There are five surface finishes in the range including Smooth and Wove and three embossed finishes in Hammer, Linen and Micro. The range encompasses whites and light shades in a wide variety of sizes and weights as well as matching envelopes in DL, C5 and C4.

ZETA can be printed using offset litho, hot foil blocking, engraving, thermography and is guaranteed up to 150gsm for laser printing, colour copying and inkjet printing.

These fine papers are manufactured at the Reflex Paper mill in the town of Düren in Germany, which was founded in 1857 and the mill also produces transparent papers, label papers and artists papers. All ZETA products are made from Chlorine Free pulp (ECF) and carry the Forest Stewardship Council (FSC) certification

If you would like one of the new swatches, please email me:
Posted by Justin Hobson 29.10.2015

Tuesday, 27 October 2015

Cinnamon bun week on Colorset

Nordic Bakery is a Scandinavian-style café founded in London in 2007. There are now three beautifully designed cafés around London, offering simple Nordic bakery products in a peaceful, simple, well designed environment. Aside from the food, the Nordic Bakery pays attention to all aspects of design. As their website states: "We have selected timeless and authentic design pieces for serving our food and drink. The tableware and furniture are designed by iconic Nordic designers, such as Kaj Franck, Alvar Aalto and Ilmari Tapiovaara".

I've written about their simple and effective use of our Colorset before on this blog, but they have recently produced these new posters on Colorset Deep Orange 270gsm, for this month's Cinnamon Bun Week - sounds yummy!

The superbly executed typographic design is by Supergroup Studios, based in Helsinki and London. Creative directors are Jaakko Tuomivaara and Roy Haapakoski. Supergroup have worked with Nordic Bakery since the beginning and have developed their brand in all areas, including packaging for their retail products.   
Photography: Marianna Wahlsten

The previous A2 prints on our Colorset 100% Recycled 270gsm, have been one colour for each café. Dorset Street is on Tuscan Brown, New Cavendish Street on Crimson and Golden Square on Indigo.

The prints are silkscreen printed in two colours by Dan Holliday at The Mangle Press (known locally as "Dan the Mangle"!)
Posted by Justin Hobson 27.10..2015

Monday, 26 October 2015

Justin becomes a Freeman...

The Worshipful Company of Stationers and Newspaper Makers is a City Livery Company; so named because of the distinctive clothing (or livery) entitled to be worn by the original craftsmen practising their trade as members of a guild. The Stationers' originally dates from 1403 and in 1557 it was awarded a Royal Charter becoming a Livery Company.

Last Monday, along with four other candidates, I was admitted to the Freedom of the Company at a ceremony in the Court Room at Stationers' Hall.

After the Freedom Ceremony, there was a further "cloathing" where Dr Vinton Cerf (VP of Google) accepted Honorary Freedom and Livery of the company and Lord Hague of Richmond and Mr Keith Nelson Wallach were also cloathed by the Master.
Above shows Vint Cerf accepting the Freedom and Livery. Regular readers of this blog may remember that I wrote earlier in the year about his concerns about "the digital dark ages", a subject which he spoke eloquently about on Monday, after he was presented with his award.

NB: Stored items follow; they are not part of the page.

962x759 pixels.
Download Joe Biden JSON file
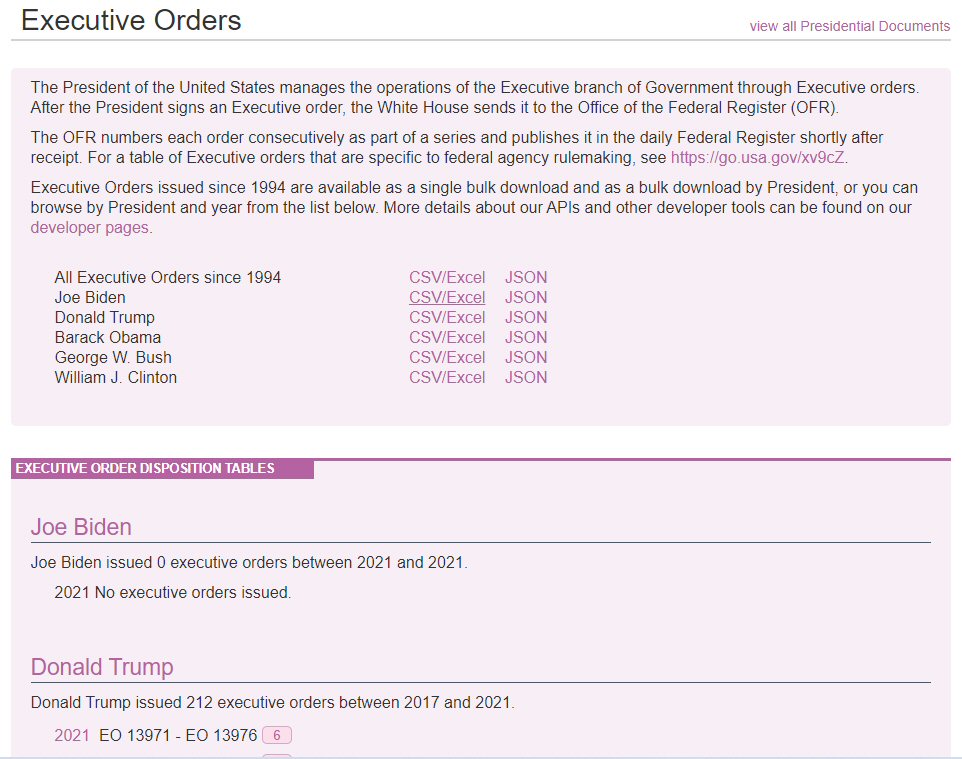[x=526, y=297]
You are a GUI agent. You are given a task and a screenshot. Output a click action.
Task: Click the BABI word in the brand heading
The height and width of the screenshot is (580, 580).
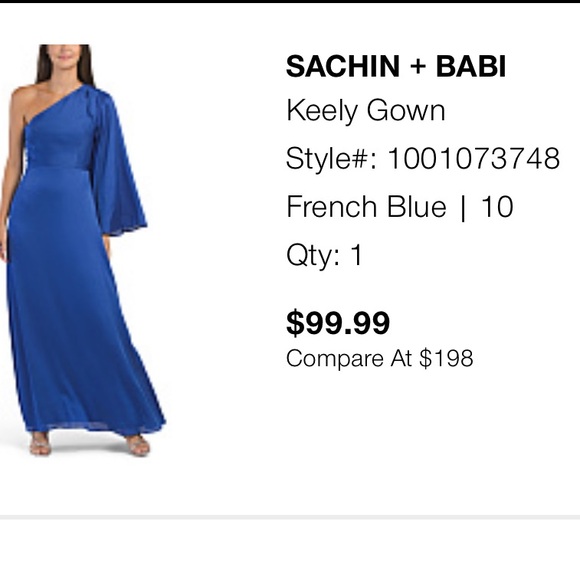pos(471,67)
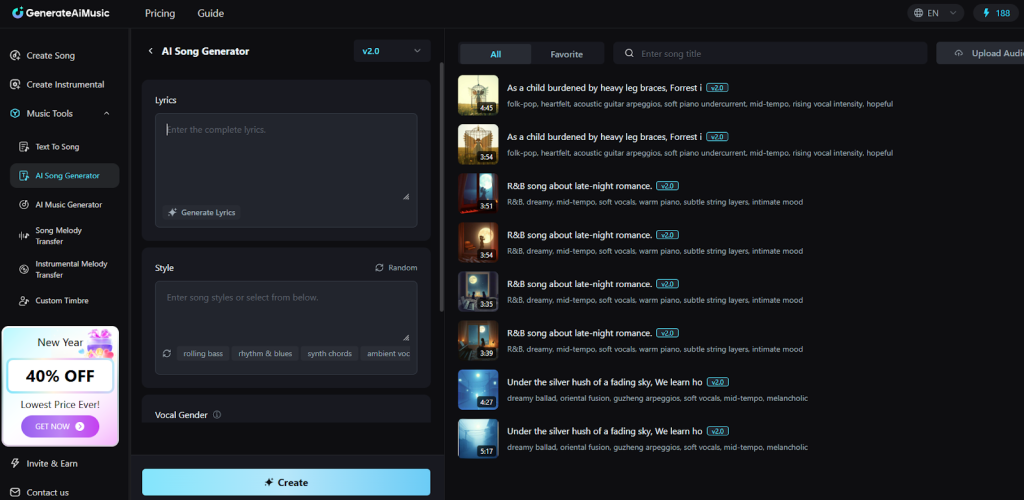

I would like to thank my sponsors Margaret Willes and Martin Randall. Together with the other new Freeman, we were invited for Lunch, which was a very grand affair with over 230 guests.
After Lunch, there were speeches by both Lord Hague and the Master .
You may have noted that the Master is a lady. Helen Esmonde is the first lady Master, it only took 612 years! Yet as the Clerk of the company, William Alden, reminded us in his speech on Monday, Stationers are no strangers to change.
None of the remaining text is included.